──────── DOCUMENT EXTRACT ────────

Ajabnoor et al.  investigated the susceptibility of the fibroblast extracellular matrix to degradation by collagenase and found no difference in collagenase activity between inguinal hernia patients and controls. Interestingly, recent investigations by Bellon et al. showed significant active MMP-2 expression by cultured fibroblasts from the fascia transversalis of patients with inguinal hernias, herby confirming previous in vivo results with immunosorbent assay, immunoblotting and zymography [18, 19]. These results on protein level appear to suggest that in comparison to MMP-1 and MMP-13, MMP-2 is an active part of degradation sytem of the extracellular matrix in hernia patients. If this enhanced MMP-2 activity is regulated through a direct increase of MMP-2 mRNA or the answer of mediating factors of the extracellular matrix must be investigated in further studies.

──────── PROVIDED RECORDS ────────

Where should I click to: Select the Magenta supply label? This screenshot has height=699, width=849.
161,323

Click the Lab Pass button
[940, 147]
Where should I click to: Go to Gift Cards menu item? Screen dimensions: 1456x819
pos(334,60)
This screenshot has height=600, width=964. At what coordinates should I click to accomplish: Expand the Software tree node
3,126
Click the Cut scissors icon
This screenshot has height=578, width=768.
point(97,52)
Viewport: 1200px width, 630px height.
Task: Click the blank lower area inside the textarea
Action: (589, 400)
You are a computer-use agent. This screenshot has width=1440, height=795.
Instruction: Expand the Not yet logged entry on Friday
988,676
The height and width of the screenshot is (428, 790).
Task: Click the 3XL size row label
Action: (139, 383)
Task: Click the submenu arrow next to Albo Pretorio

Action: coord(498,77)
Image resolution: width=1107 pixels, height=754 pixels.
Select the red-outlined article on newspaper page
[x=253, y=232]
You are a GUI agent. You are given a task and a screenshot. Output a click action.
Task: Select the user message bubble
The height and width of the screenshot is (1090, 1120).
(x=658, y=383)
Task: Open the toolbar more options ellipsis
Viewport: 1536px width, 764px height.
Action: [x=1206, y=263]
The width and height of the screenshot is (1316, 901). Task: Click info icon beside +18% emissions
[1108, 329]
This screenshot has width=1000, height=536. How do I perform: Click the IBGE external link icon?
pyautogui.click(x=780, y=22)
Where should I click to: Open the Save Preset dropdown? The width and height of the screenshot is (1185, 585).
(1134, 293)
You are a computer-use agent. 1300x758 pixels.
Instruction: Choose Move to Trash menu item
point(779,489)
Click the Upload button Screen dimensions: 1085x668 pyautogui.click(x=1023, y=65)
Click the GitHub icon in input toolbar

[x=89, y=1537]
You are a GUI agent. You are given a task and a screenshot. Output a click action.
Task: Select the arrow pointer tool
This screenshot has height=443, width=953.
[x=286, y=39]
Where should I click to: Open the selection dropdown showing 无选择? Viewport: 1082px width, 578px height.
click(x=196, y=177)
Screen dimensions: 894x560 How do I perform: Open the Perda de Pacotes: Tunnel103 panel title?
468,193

────────

** QUESTIONS ON THE MATERIAL **
- A) In the passage on collagen degradation in inguinal hernia patients, which three methods are named as having produced the previous in vivo results?
- B) Extend the passage on collagen degradation in inguinal hernia patients by a few sentences, picking up after its final sentence.
The saved entries have nothing to do with this.

** PER-TASK ANSWERS **
- A) Immunosorbent assay, immunoblotting, zymography

- B)
Our data confirm that patients with primary inguinal hernia display an increase of type III collagen mRNA in fibroblasts, which leads to a decreased ratio of type I to type III collagen mRNA. The amount of MMP-1 and MMP-13 mRNA in patients with primary inguinal hernias is not significantly different from that of the controls. The data give strong evidence of a disorder of the collagen tissues in patients with a primary inguinal hernia. Furthermore, the presence of a basic impairment of the soft tissue explains the frequently seen appearance of multiple hernias as well as the high rate of recurrences after suture repair of about 10 % to 15%, being almost constant in many countries . As a consequence, a reinforcement of the surgical repair, e.g. with alloplastic material, seems to be imperative, at least for some patients. Larger studies are necessary to define the proportion of patients who suffer from this collagen imbalance. A better determination of the transcriptional control of collagens in various populations with and without hernia should help to understand the pathophysiology and the genetic background of the development of primary inguinal hernia and to select the patients at risk, who probably profit from surgical repair with prosthetic material.